Another type of aesthetic rib removal, Subcostal Rib Shaving, is done for anterior  protrusions of the subcostal ribcage. These appear in the upper abdominal area below the breasts and create bulging prominences. They can appear on both sides or only on one side, causing a visible asymmetry. Subcostal rib reduction can be done through either a direct overlying small incision or through a tummy tuck approach at the time of a tummy tuck if that is also needed. When done as part of a tummy tuck, the prominent bulges are removed and a vertical waistline or torso lengthening is created as well.

Subcostal rib prominence reduction can also be done by a direct incisional approach. Using a small incision like a mobile window the cartilaginous rib prominence is reduced, often using a high speed burr, leaving a thin layer of rib behind to avoid the potential for creating a contour defect that could occur from a full-thickness rib removal technique. Given the prominent location of the subcostal region patients have to consider whether a small scar is a worthy aesthetic tradeoff for the contour improvement.

There are also medical reasons for rib removal due to chronic pain. Non-fracture rib pain conditions are generally of two types, the costo-iliac impingement syndrome and the slipped rib syndrome. Both share two main symptoms: site-specific pain and a palpable clicking sound.

The costo-iliac impingement syndrome, also known as the rib tip syndrome, results in back and hip pain caused by the touching of the 12th rib (and occasionally the 11th rib) against the top of the hip bone. (iliac crest) It most commonly occurs in patients who have had osteoporosis of the spine and loss of vertebral height.

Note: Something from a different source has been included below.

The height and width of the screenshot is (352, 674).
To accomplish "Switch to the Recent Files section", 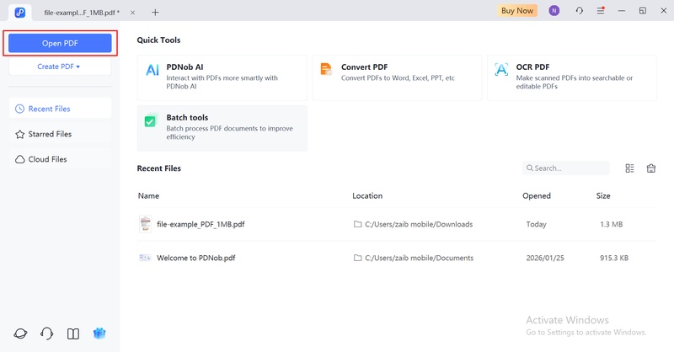I will click(x=50, y=109).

This allows the spine to curve and bend towards one side. It can also occur in patients with congenital scoliosis as well as younger patients who have naturally longer free floating ribs or an accentuated angulation to them. The slipped rib syndrome is when the cartilage on the lower rib slips or moves leading to pain. In this rib condition a mobility of the rib usually refers to ribs #8, 9 or 10 and their cartilaginous junction with the bone. The bony rib becomes disarticulated from its more anterior cartilaginous portion. (costochondral junction separation) Mobility at the bone-cartilage junction either impinges on the intercostal nerve or causes inflammation due to periosteal/perichondrial irritation. The clicking is the two ends moving against each other. Both conditions response well to removal of the offending part of the rib.

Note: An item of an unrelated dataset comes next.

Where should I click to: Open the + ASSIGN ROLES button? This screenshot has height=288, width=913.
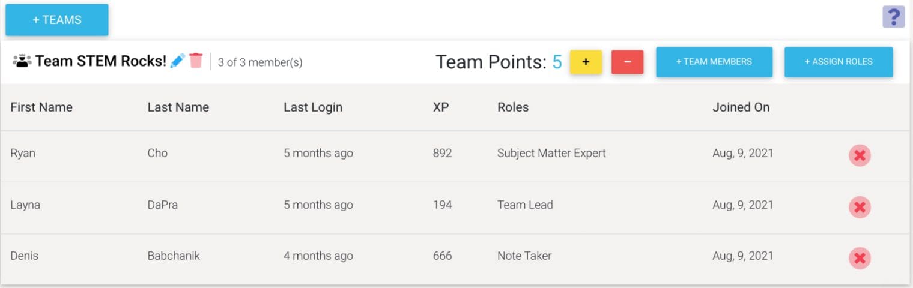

TORSO NARROWING by RIB REMOVAL

There are two types of patients that present for waistline narrowing, cis-females and transfemales. Most cis-females that present for the surgery are often thin but lack any curves to their torso. They have usually exhausted the traditional methods for waist reshaping (liposuction, tummy tucks) or were not candidates for them. The transfemale seeks to have an improved waistline but their primary goal is really to improve their boxy torso shape due to their genetically wider ribcage. Traditional rib removal surgery offers the only anatomic change that can help but it often is less than ideal since its effects are restricted to the waistline at the horizontal umbilical level.

The boxy torso is due to a wider ribcage but it is not restricted to just the floating ribs. It is due to the attached ribs above the floating ribs. Ribs #9 and #10 in particular make a significant contribution and an argument can even be made for rib #8 as well. In the transfemale in particular who is seeking a more generalized torso narrowing this modified rib removal approach offers an improved approach.

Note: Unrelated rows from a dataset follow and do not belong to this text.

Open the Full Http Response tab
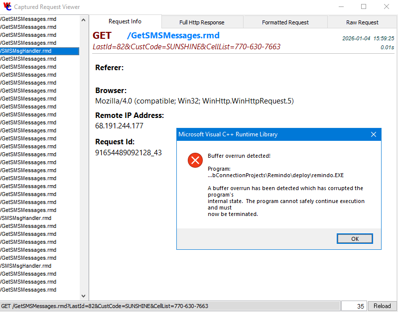The image size is (398, 312). (202, 22)
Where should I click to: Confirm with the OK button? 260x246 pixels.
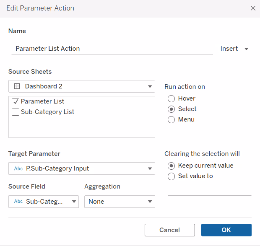pyautogui.click(x=226, y=230)
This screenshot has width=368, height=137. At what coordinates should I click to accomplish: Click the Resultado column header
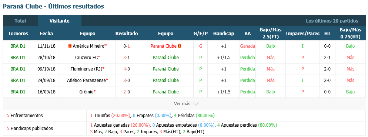127,34
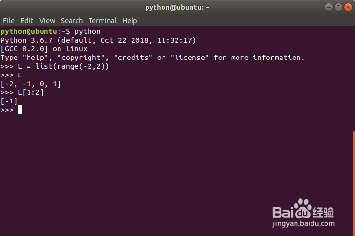The width and height of the screenshot is (355, 236).
Task: Close the terminal window
Action: (348, 7)
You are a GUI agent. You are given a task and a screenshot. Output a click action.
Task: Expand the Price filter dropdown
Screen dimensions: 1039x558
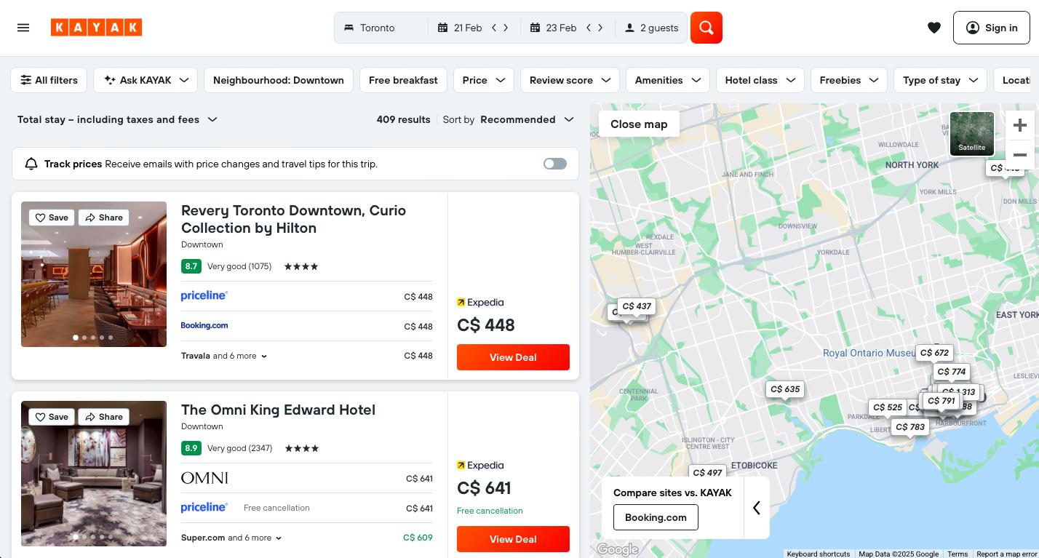[483, 80]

The mid-lateral incision offers improved access to more rib modifications as well as more latissimus dorsi muscle removal as well. In this approach rib #12 is not treated because it is short and does not play much of a role in torso narrowing. But it could also be removed if the patient so desires as well. 

By going further top along the ribcage and removing ribs #10 and #11, shaving rib #9 and removing a long strip of latissimus dorsi muscle a torso narrowing effect is obtained.